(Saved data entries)
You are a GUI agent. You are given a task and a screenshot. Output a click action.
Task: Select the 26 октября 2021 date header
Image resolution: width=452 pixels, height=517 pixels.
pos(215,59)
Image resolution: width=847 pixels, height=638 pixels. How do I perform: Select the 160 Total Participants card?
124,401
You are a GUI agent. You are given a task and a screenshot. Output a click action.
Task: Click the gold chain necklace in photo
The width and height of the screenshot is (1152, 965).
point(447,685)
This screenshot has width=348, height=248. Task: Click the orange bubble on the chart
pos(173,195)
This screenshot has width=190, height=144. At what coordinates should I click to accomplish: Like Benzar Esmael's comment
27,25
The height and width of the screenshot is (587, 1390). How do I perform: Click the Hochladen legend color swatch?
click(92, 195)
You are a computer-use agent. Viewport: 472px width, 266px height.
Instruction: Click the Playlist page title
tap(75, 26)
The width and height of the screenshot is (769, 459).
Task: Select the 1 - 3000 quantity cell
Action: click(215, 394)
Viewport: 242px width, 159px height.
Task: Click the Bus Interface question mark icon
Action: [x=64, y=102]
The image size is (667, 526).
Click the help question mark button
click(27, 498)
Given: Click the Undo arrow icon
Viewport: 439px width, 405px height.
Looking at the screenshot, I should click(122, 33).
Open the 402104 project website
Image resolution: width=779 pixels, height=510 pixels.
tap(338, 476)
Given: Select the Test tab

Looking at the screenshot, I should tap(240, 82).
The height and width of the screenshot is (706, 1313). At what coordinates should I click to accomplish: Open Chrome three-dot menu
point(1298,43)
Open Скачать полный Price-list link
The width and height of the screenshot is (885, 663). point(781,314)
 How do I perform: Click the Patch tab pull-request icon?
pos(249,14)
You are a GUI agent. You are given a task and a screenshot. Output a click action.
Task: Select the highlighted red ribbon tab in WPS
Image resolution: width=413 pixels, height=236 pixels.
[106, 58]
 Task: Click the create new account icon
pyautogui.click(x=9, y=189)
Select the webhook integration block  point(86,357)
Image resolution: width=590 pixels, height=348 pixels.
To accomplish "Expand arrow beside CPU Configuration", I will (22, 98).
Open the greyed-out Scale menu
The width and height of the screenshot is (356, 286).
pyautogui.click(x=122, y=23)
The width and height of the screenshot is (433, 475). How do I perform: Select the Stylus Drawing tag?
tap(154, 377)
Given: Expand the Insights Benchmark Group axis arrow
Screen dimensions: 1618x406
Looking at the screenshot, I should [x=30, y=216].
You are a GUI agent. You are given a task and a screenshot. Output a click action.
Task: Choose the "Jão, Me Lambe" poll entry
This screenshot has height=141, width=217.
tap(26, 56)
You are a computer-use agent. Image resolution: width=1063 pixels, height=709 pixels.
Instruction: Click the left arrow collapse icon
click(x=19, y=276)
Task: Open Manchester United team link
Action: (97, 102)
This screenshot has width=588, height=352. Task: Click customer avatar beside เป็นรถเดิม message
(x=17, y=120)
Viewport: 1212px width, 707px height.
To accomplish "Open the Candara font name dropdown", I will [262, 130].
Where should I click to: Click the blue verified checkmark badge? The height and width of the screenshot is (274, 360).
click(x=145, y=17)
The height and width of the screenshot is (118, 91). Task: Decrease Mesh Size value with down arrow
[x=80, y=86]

WHAT YOU SHOULD DO ->
Copy verbatim the span of lines that begins with the line holding "The width and height of the screenshot is (433, 475)." and ends at the last line of the records.

EXPECTED ANSWER ->
The width and height of the screenshot is (433, 475). How do I perform: Select the Stylus Drawing tag?
tap(154, 377)
Given: Expand the Insights Benchmark Group axis arrow
Screen dimensions: 1618x406
Looking at the screenshot, I should [x=30, y=216].
You are a GUI agent. You are given a task and a screenshot. Output a click action.
Task: Choose the "Jão, Me Lambe" poll entry
This screenshot has height=141, width=217.
tap(26, 56)
You are a computer-use agent. Image resolution: width=1063 pixels, height=709 pixels.
Instruction: Click the left arrow collapse icon
click(x=19, y=276)
Task: Open Manchester United team link
Action: (97, 102)
This screenshot has width=588, height=352. Task: Click customer avatar beside เป็นรถเดิม message
(x=17, y=120)
Viewport: 1212px width, 707px height.
To accomplish "Open the Candara font name dropdown", I will [262, 130].
Where should I click to: Click the blue verified checkmark badge? The height and width of the screenshot is (274, 360).
click(x=145, y=17)
The height and width of the screenshot is (118, 91). Task: Decrease Mesh Size value with down arrow
[x=80, y=86]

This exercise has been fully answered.